**Selected passage**
-------
The most disappointing number of the night was, surprisingly, Audra McDonald’s performance of “Rose’s Turn” from the musical Gypsy, composed by Jule Styne with lyrics by Stephen Sondheim from 1958 and a vehicle for Ethel Merman. The reason this was such a big surprise – and not at all a positive one – was not only that McDonald is usually such a reliable performer but Charles and I had seen her do another song from Gypsy, “Everything’s Coming Up Roses,” on Stephen Colbert’s show and do it quite well. Not “Rose’s Turn,” though; she took this brilliant theatrical tour de force and mangled it, emphasizing all the wrong things. My reference is the 1962 film version with Rosalind Russell as Rose; though she may have been doubled by Lisa Kirk for all or much of the vocal (albeit when I saw Russell at the 1970 San Francisco Film Festival she insisted that all the singing was hers), she was still a lot better than McDonald. Midway through her performance I rather grimly joked to Charles, “Just because Ethel Merman introduced this song, that does not mean you have to sing it as badly as she did!” The best number of the evening was “Born to Lead,” the song that opens Operation Mincemeat, which is about the upper-class status of the MI-5 officials who are planning the deception at the root of the story. To my mind (and Charles’s, too), it had far more of both the letter and the spirit of Gilbert and Sullivan than the weird farrago of nonsense performed earlier as Pirates: The Penzance Musical. And it was followed by a song almost as strong: “Jugglin’,” from a show called Real Women Have Curves, about the multiple jobs Latinas in New York City have to juggle to support themselves. The heroine of Real Women Have Curves is a high-school student who’s training to become a journalist but still has to help out in her mom’s sewing shop.
-------
**Data provided**
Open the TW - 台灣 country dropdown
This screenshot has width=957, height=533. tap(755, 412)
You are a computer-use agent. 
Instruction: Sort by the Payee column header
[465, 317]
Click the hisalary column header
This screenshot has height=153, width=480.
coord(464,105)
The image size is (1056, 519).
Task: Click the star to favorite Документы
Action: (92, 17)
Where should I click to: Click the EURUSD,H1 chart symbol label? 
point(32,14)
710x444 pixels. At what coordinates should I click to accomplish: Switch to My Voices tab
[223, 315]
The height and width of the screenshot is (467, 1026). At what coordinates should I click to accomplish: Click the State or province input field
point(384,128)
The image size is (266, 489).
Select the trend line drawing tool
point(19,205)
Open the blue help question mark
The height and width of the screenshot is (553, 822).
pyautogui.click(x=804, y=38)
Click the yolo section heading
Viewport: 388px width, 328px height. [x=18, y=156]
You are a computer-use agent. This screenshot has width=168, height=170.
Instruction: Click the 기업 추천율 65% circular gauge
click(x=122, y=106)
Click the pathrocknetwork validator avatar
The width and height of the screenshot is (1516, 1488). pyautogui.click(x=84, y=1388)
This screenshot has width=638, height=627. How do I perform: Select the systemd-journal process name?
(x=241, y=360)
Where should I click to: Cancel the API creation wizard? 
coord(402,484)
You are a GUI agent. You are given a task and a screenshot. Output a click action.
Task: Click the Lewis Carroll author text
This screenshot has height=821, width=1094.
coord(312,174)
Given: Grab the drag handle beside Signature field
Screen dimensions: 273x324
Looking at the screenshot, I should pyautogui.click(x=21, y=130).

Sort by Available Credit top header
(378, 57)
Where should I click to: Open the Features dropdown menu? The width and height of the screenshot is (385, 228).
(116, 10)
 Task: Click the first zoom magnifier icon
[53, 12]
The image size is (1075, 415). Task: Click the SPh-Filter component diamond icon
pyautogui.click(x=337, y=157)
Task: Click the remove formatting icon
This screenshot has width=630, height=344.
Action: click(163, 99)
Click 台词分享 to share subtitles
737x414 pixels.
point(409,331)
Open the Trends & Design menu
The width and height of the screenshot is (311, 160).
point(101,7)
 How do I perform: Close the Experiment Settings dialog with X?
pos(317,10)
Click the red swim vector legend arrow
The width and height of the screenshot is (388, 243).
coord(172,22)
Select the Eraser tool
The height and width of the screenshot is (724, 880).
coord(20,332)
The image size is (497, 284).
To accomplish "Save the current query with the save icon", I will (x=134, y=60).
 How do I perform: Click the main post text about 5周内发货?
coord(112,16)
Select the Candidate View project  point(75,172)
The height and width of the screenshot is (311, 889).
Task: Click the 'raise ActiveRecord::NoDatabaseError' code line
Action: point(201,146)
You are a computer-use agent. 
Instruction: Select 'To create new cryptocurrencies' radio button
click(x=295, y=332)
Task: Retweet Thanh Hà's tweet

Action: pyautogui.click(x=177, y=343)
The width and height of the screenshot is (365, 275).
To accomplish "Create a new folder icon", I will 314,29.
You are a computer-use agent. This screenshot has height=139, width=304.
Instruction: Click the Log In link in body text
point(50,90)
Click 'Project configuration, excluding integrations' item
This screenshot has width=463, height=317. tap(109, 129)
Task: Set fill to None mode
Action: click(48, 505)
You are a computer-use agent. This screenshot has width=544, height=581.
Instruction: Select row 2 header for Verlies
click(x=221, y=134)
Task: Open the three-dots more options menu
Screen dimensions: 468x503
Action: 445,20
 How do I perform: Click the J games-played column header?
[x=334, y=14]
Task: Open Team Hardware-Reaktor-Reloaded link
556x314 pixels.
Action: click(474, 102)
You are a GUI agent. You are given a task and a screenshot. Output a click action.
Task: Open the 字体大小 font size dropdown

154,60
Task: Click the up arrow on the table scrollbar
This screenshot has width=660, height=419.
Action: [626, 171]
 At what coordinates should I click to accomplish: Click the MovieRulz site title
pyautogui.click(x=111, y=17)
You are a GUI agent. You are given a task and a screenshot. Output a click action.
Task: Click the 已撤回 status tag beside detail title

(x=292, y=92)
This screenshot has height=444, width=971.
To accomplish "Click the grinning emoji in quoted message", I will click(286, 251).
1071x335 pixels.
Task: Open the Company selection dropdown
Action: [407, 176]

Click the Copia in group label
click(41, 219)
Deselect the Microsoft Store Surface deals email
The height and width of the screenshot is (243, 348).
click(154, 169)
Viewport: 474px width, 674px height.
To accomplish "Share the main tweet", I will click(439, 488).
-------
**About this task**
Please copy out the entire passage on the evening's musical numbers, word for word. The records come from a different source than the text.

**Task result**
The most disappointing number of the night was, surprisingly, Audra McDonald’s performance of “Rose’s Turn” from the musical Gypsy, composed by Jule Styne with lyrics by Stephen Sondheim from 1958 and a vehicle for Ethel Merman. The reason this was such a big surprise – and not at all a positive one – was not only that McDonald is usually such a reliable performer but Charles and I had seen her do another song from Gypsy, “Everything’s Coming Up Roses,” on Stephen Colbert’s show and do it quite well. Not “Rose’s Turn,” though; she took this brilliant theatrical tour de force and mangled it, emphasizing all the wrong things. My reference is the 1962 film version with Rosalind Russell as Rose; though she may have been doubled by Lisa Kirk for all or much of the vocal (albeit when I saw Russell at the 1970 San Francisco Film Festival she insisted that all the singing was hers), she was still a lot better than McDonald. Midway through her performance I rather grimly joked to Charles, “Just because Ethel Merman introduced this song, that does not mean you have to sing it as badly as she did!” The best number of the evening was “Born to Lead,” the song that opens Operation Mincemeat, which is about the upper-class status of the MI-5 officials who are planning the deception at the root of the story. To my mind (and Charles’s, too), it had far more of both the letter and the spirit of Gilbert and Sullivan than the weird farrago of nonsense performed earlier as Pirates: The Penzance Musical. And it was followed by a song almost as strong: “Jugglin’,” from a show called Real Women Have Curves, about the multiple jobs Latinas in New York City have to juggle to support themselves. The heroine of Real Women Have Curves is a high-school student who’s training to become a journalist but still has to help out in her mom’s sewing shop.